_Document extract_.

The Taxi Driver

Little red taxis As a foreigner and visible minority, I'm keenly aware of the impact my words make on the Chinese I meet.

I try to be extra polite and leave behind a good impression, even if those I meet are less than polite in return. I like to think they go home with wonderful stories about the great gwai lo they met.

However, I had no choice but to break that rule and let the ugly side of me out of the bag (I'd better not get any smart-ass e-mail; just let it go). The recipient of my indignation was a taxi driver.

This is what happened:

"The recipient of my indignation was a taxi driver."

Mabel and I climbed into a taxi at the Sha Tin train station. When she gave the driver our destination, instead of acknowledging our presence, he stared in the rearview mirror with a sullen expression. At the same time, another taxi let off a woman in the lane to our right. As our cab began to roll, the woman walked in front, forcing our driver to stop. Strung way too tight, he was seething.

After she passed, the driver floored it, jerking the car into the first curve of the exit ramp. As we rounded the corner to the main road, the tires squealed in protest. Mabel grabbed my hand; I leaned over and whispered I hoped we'd make it home alive.

_Given problem 1_. Return every line in the records that contains the string "Task".

_Input rows_.
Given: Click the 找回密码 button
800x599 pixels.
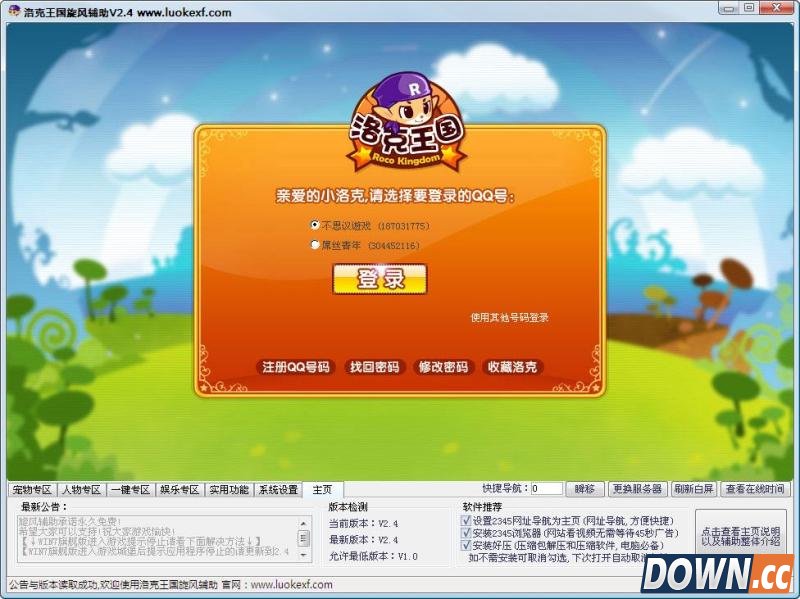Looking at the screenshot, I should [373, 367].
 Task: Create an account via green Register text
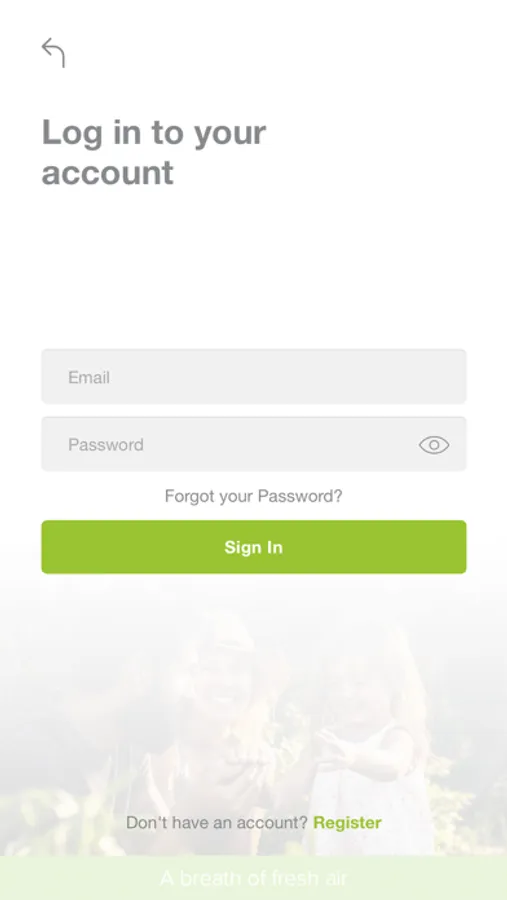[x=347, y=823]
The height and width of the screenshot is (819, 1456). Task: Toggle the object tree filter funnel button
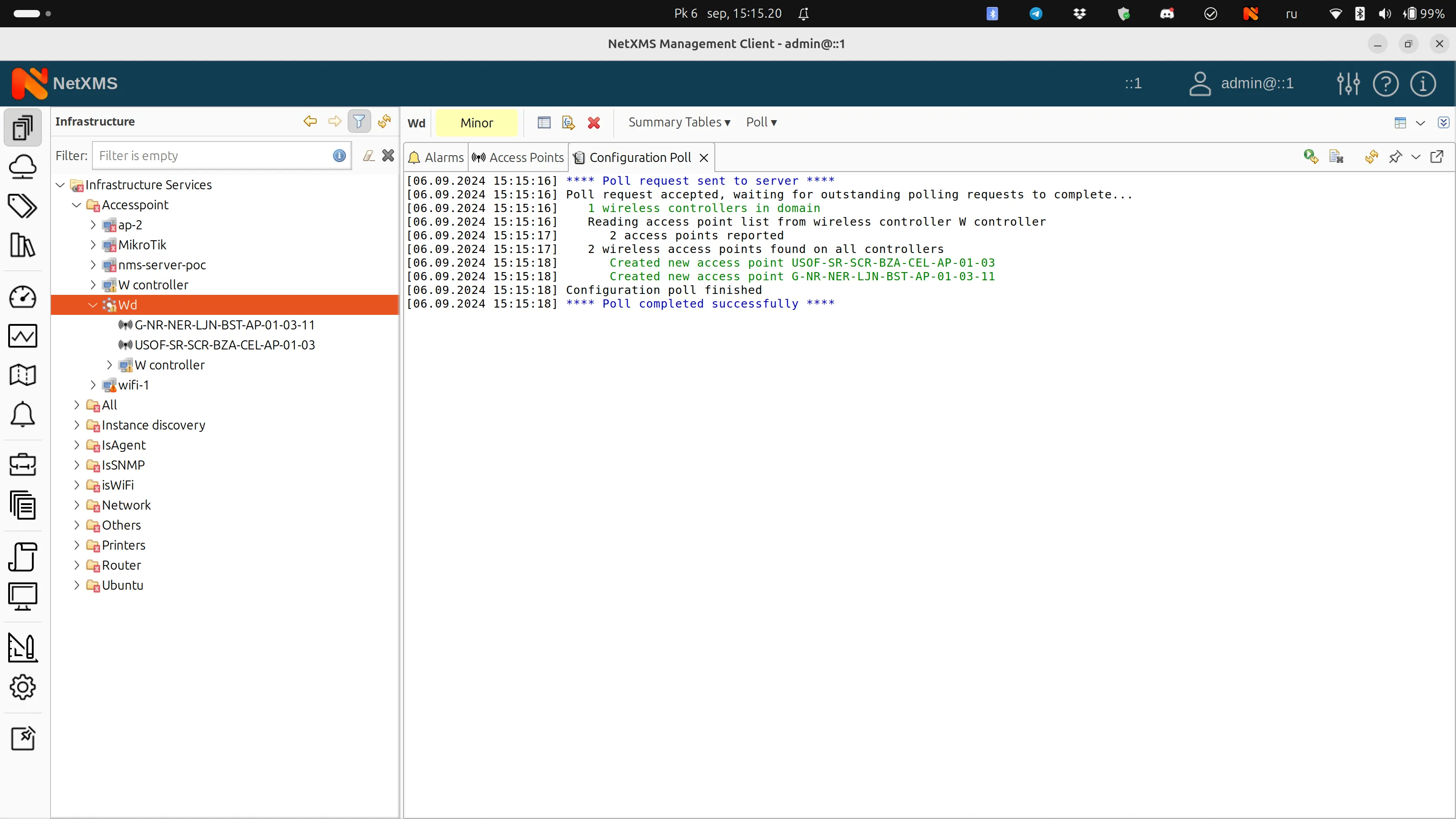pyautogui.click(x=359, y=121)
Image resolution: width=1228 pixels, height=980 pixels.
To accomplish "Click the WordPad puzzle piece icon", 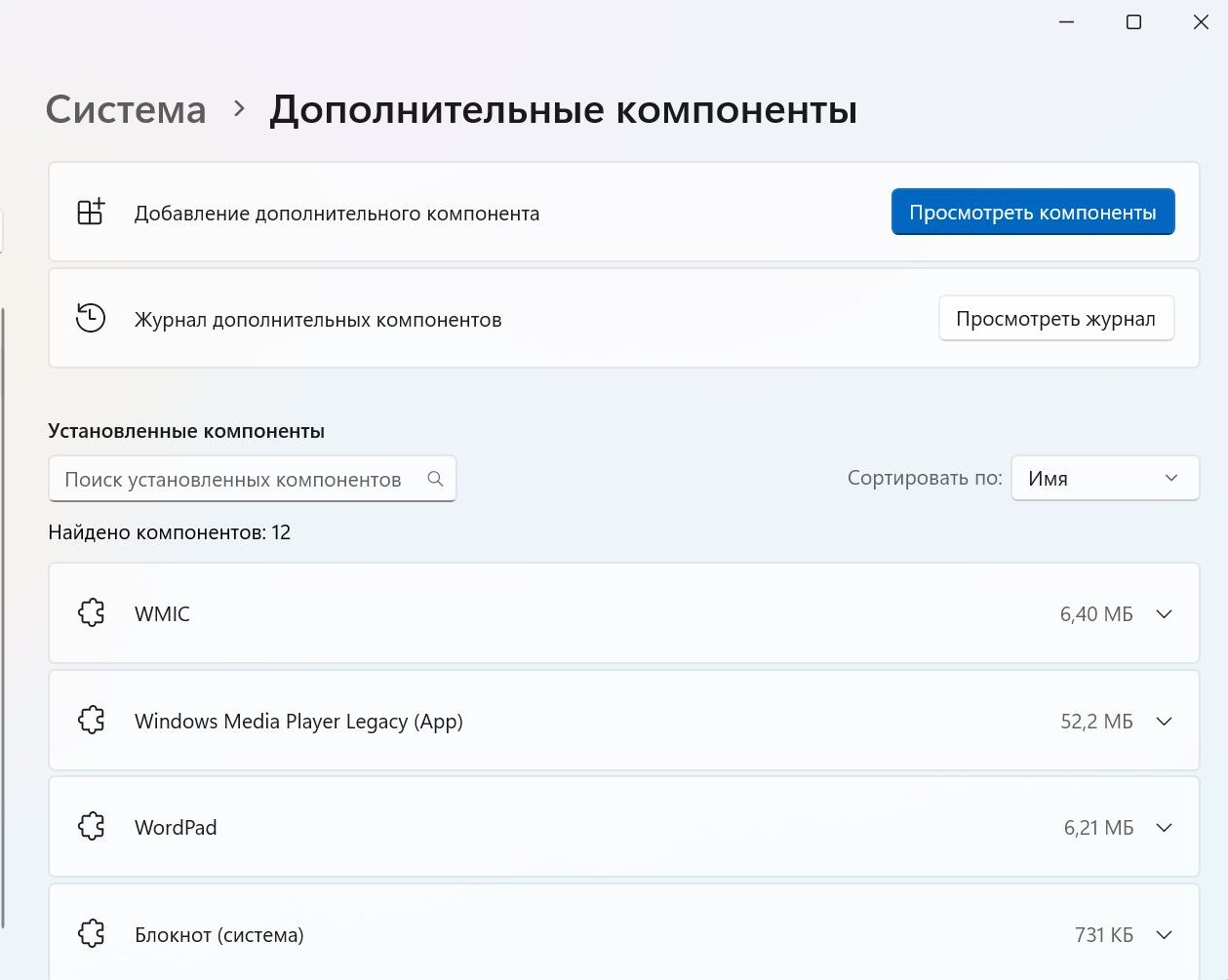I will (x=92, y=827).
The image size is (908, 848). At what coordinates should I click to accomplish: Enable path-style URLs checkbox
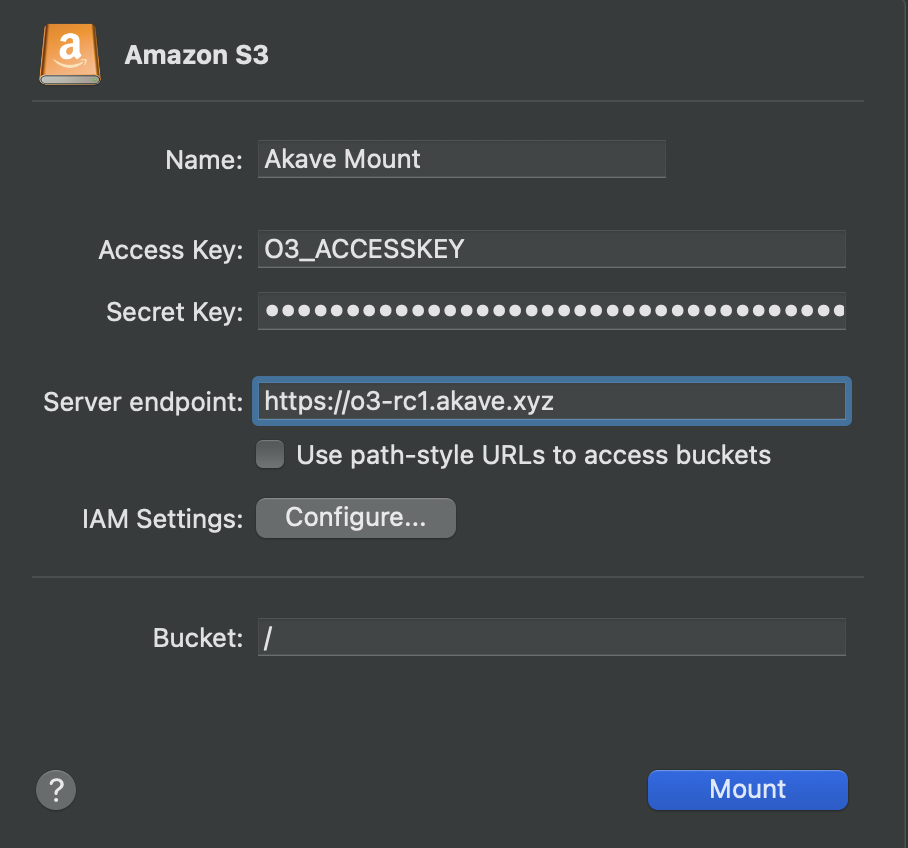[x=270, y=454]
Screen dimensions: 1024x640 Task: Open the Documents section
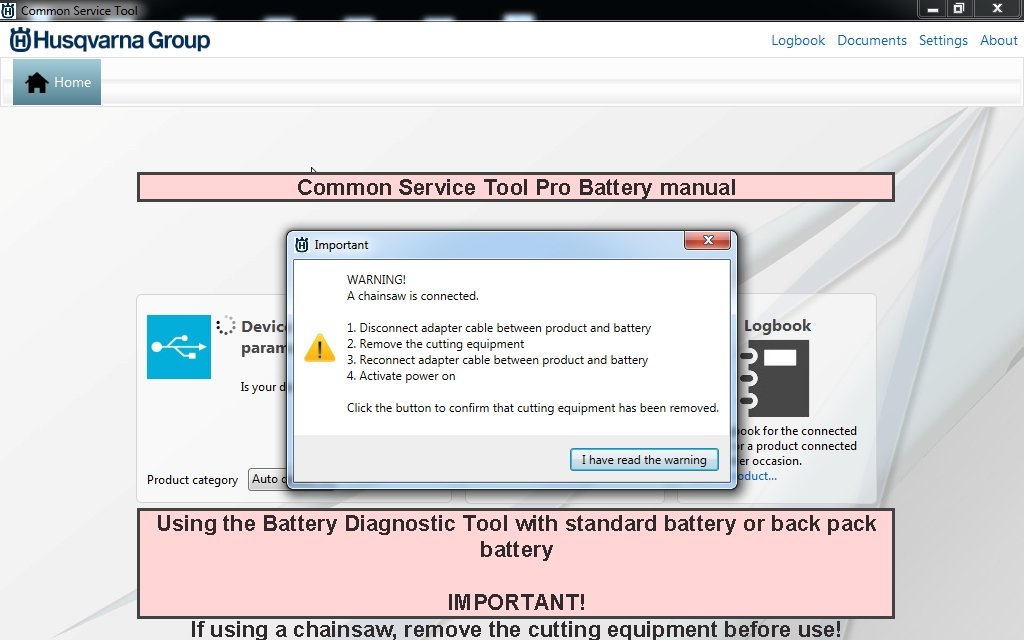coord(871,40)
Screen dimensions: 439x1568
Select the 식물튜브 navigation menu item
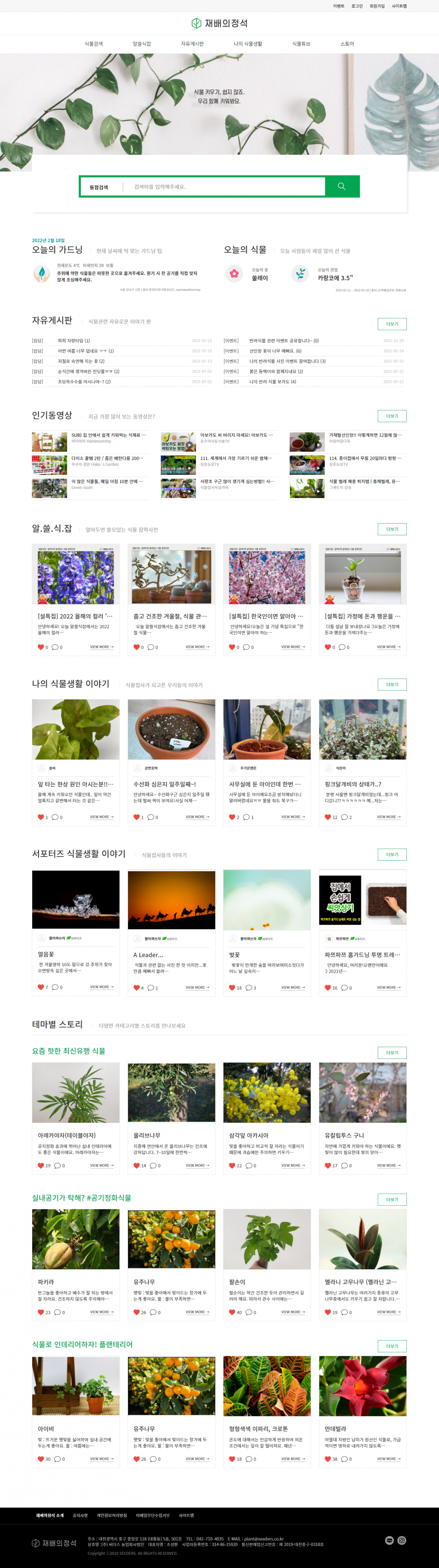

_Given problem 2_. Extend the account of the taxi ride in Sha Tin, picking up right after its last sentence.

_Expected answer 1_.
 Task: Create an account via green Register text
The height and width of the screenshot is (819, 1456). Task: Toggle the object tree filter funnel button
Screen dimensions: 1024x640 Task: Open the Documents section

_Expected answer 2_.
At the first two intersections he accelerated, despite that cars were stacked up and waiting for the green light. When he saw they weren't going to move, he stomped hard on the brakes at the last possible second. This dangerous driving was starting to piss me off.

· ƒ ·

As we crossed the bridge, he swerved out from behind a saner driver and then cut in front with barely enough room. At the third intersection, he made a sharp left turn, throwing us about in the back seat as we held on to the Jesus Handles (for the uninitiated, the Jesus Handle is the one above the door that you grab while praying: Oh Jesus, oh Jesus, please let me live.

"... we held on to the Jesus Handles."

Two additional hard corners later, we entered an area where taxis are allowed to let passengers alight. Mabel asked the driver to stop. He slammed on the brakes and yanked the car over to the kerb.

Mabel exited the taxi, glad to be free of the menace, but I was angry. I opened my door, tossed the fare at the driver, then stepped out. As I closed the door, I leaned in and called him an a$$h@le before slamming the door. He sped off and we walked home, grateful to be out of peril.

Understand, I know it was a terrible thing to say and certain to leave a bad impression, and I normally don't beak off that way, but the maniac jeopardised our lives.

But if there's an upside, he'll have a colourful story to tell over dinner. He will portray himself as the working-class hero who prevailed against the foul-mouthed foreign devil that polluted his taxi with curses.

I can live with that.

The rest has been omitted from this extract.